Copy the data word for word, beginning at the line containing "The height and width of the screenshot is (368, 1197)." and continuing through the end of the data.

**Stored entries**
-- START --
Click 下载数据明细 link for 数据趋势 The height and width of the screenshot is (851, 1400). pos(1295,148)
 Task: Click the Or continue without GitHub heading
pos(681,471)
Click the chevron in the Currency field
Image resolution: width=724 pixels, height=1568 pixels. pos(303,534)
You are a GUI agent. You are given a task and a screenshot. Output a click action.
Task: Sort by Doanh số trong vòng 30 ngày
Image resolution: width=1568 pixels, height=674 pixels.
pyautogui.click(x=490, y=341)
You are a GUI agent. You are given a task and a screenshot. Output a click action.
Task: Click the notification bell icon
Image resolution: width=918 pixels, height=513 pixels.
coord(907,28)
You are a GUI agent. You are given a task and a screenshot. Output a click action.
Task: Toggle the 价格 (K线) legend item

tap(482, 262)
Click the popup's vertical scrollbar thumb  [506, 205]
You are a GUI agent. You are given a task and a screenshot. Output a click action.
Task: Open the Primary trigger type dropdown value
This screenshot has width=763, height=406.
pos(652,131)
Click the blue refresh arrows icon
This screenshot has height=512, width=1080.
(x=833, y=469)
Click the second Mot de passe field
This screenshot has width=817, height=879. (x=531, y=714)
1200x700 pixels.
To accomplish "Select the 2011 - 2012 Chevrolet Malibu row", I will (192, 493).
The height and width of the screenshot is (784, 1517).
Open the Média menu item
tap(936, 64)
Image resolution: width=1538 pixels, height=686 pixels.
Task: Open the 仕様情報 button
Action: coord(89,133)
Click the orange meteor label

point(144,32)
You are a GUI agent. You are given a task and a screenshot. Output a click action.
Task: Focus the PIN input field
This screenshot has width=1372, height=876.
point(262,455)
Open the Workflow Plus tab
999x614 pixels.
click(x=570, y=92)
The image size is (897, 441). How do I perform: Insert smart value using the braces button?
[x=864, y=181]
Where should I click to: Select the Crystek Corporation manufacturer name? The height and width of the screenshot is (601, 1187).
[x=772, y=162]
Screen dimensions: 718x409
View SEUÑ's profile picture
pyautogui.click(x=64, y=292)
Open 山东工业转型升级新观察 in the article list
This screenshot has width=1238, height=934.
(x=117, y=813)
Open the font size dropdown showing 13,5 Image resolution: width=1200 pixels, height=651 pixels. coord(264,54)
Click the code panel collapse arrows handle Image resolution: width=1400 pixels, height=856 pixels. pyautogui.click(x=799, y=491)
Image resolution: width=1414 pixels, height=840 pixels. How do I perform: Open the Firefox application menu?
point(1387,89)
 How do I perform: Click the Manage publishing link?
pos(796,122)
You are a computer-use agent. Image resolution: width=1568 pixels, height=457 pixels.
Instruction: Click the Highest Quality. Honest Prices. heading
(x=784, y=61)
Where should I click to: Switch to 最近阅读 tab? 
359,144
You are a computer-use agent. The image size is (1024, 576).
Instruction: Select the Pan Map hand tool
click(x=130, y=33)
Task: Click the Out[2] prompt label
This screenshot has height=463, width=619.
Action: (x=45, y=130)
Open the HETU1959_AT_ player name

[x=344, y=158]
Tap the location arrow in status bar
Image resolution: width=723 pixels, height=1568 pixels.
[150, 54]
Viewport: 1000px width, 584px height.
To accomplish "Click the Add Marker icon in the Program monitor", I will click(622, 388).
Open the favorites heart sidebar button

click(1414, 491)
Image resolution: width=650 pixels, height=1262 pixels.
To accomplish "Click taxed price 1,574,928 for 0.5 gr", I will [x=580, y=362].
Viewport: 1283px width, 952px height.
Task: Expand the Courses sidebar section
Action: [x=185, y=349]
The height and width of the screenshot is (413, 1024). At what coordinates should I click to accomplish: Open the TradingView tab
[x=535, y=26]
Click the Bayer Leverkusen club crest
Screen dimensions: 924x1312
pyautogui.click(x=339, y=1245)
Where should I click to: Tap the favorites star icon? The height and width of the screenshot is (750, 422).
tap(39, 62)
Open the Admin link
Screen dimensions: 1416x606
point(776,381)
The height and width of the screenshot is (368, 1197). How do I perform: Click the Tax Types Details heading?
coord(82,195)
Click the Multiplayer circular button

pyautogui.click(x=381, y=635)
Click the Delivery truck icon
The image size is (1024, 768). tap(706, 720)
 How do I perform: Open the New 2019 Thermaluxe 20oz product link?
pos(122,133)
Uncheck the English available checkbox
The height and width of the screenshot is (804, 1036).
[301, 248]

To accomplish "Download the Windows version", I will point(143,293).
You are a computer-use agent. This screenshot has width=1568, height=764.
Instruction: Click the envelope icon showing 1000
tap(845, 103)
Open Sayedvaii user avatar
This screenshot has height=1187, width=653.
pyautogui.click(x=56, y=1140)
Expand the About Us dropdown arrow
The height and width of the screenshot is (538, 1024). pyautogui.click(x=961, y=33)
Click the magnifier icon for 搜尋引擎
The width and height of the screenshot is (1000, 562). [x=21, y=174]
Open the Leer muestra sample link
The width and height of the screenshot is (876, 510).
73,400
-- END --
**ANSWER TO THE PROBLEM**
The height and width of the screenshot is (368, 1197). How do I perform: Click the Tax Types Details heading?
coord(82,195)
Click the Multiplayer circular button

pyautogui.click(x=381, y=635)
Click the Delivery truck icon
The image size is (1024, 768). tap(706, 720)
 How do I perform: Open the New 2019 Thermaluxe 20oz product link?
pos(122,133)
Uncheck the English available checkbox
The height and width of the screenshot is (804, 1036).
[301, 248]

To accomplish "Download the Windows version", I will point(143,293).
You are a computer-use agent. This screenshot has width=1568, height=764.
Instruction: Click the envelope icon showing 1000
tap(845, 103)
Open Sayedvaii user avatar
This screenshot has height=1187, width=653.
pyautogui.click(x=56, y=1140)
Expand the About Us dropdown arrow
The height and width of the screenshot is (538, 1024). pyautogui.click(x=961, y=33)
Click the magnifier icon for 搜尋引擎
The width and height of the screenshot is (1000, 562). [x=21, y=174]
Open the Leer muestra sample link
The width and height of the screenshot is (876, 510).
73,400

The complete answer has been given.